GOAL OF THE EXERCISE = Each line of the data that mentions the string "COMMENT" needs to be identified and copied.

RECORDS FOR PROCESSING =
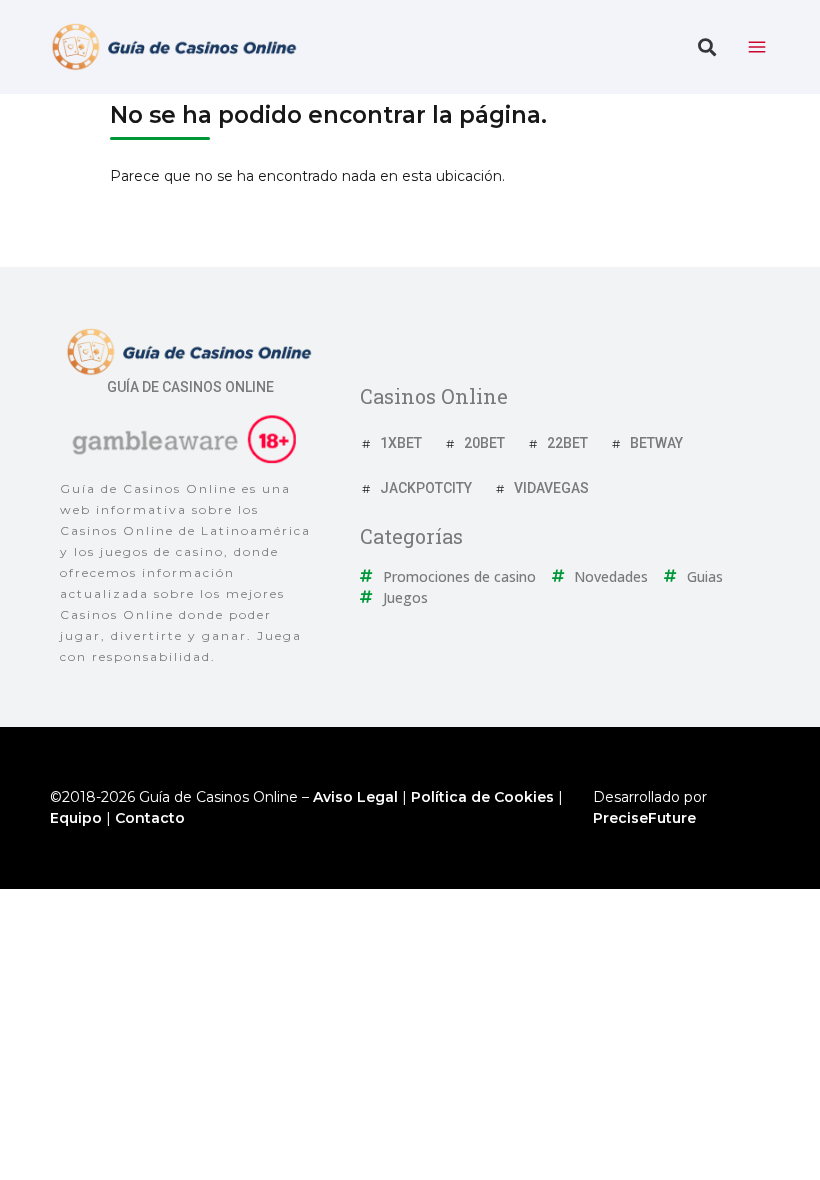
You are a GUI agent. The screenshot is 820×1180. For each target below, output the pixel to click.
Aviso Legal (355, 797)
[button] (706, 47)
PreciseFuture (644, 818)
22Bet (567, 443)
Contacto (150, 818)
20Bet (484, 443)
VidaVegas (551, 488)
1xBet (401, 443)
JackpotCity (426, 488)
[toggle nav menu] (757, 47)
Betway (656, 443)
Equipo (76, 818)
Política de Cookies (482, 797)
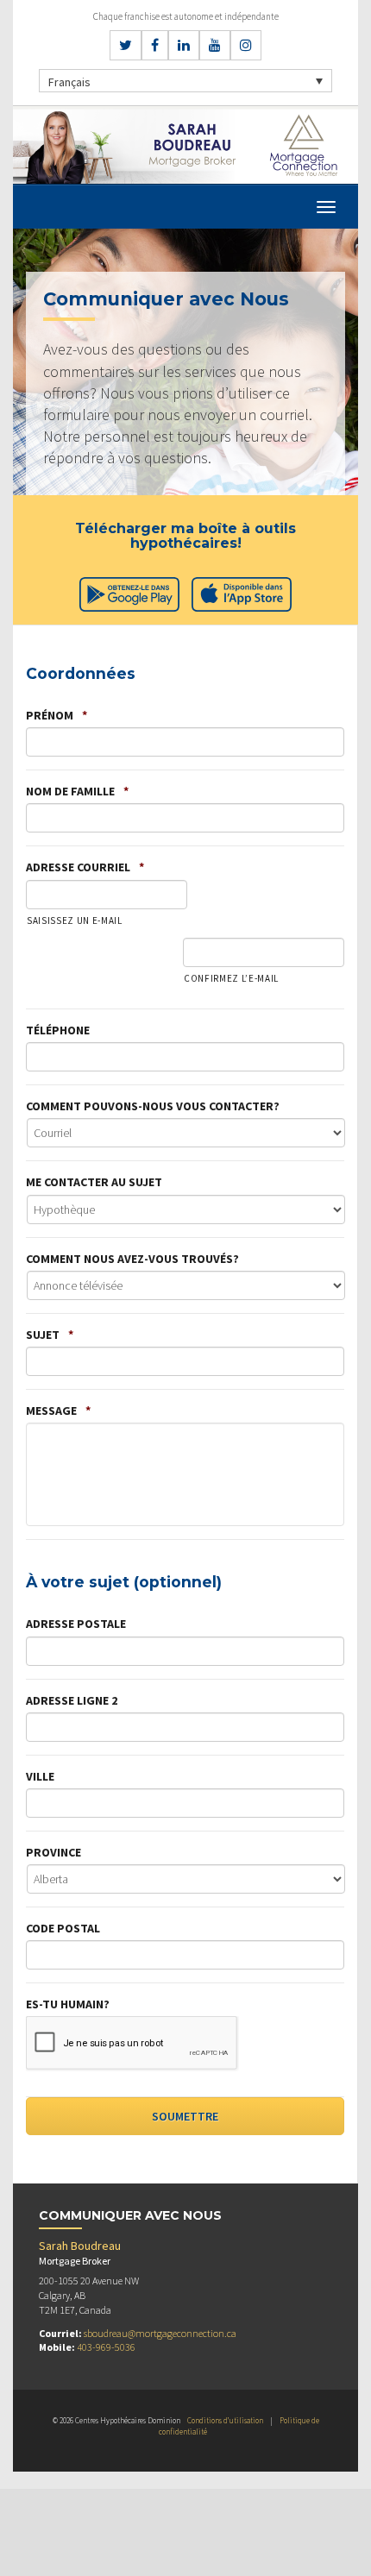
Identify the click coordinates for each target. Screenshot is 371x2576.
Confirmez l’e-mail (231, 978)
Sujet (49, 1334)
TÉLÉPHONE (58, 1030)
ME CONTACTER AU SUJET (94, 1182)
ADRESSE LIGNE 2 (71, 1700)
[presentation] (132, 2043)
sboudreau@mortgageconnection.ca (160, 2333)
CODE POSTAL (63, 1928)
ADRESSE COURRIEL (85, 867)
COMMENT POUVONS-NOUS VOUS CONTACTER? (153, 1106)
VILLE (40, 1776)
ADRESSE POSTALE (76, 1623)
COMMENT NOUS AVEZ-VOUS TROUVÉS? (132, 1258)
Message (58, 1410)
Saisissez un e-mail (75, 920)
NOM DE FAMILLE (77, 791)
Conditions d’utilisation (225, 2420)
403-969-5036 (106, 2346)
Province (53, 1852)
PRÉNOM (56, 715)
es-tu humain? (68, 2004)
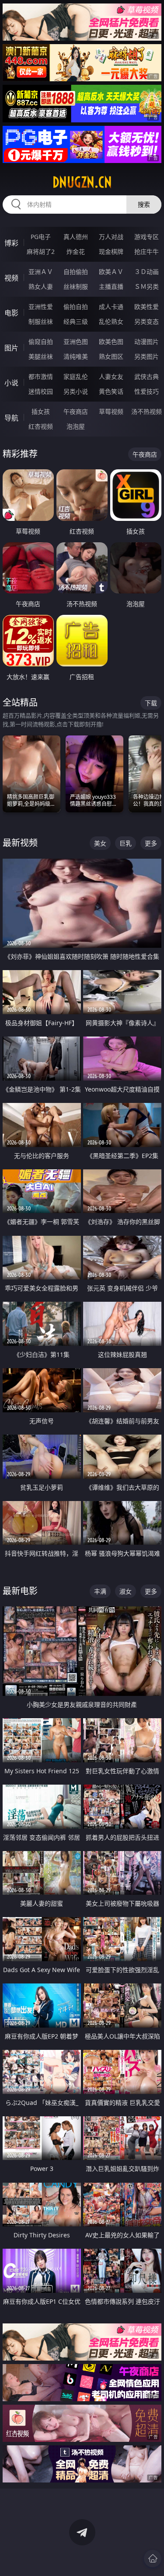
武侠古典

RESPONSE FOR THIS EXERCISE =
COMMENT POUVONS-NOUS VOUS CONTACTER? (153, 1106)
COMMENT NOUS AVEZ-VOUS TROUVÉS? (132, 1258)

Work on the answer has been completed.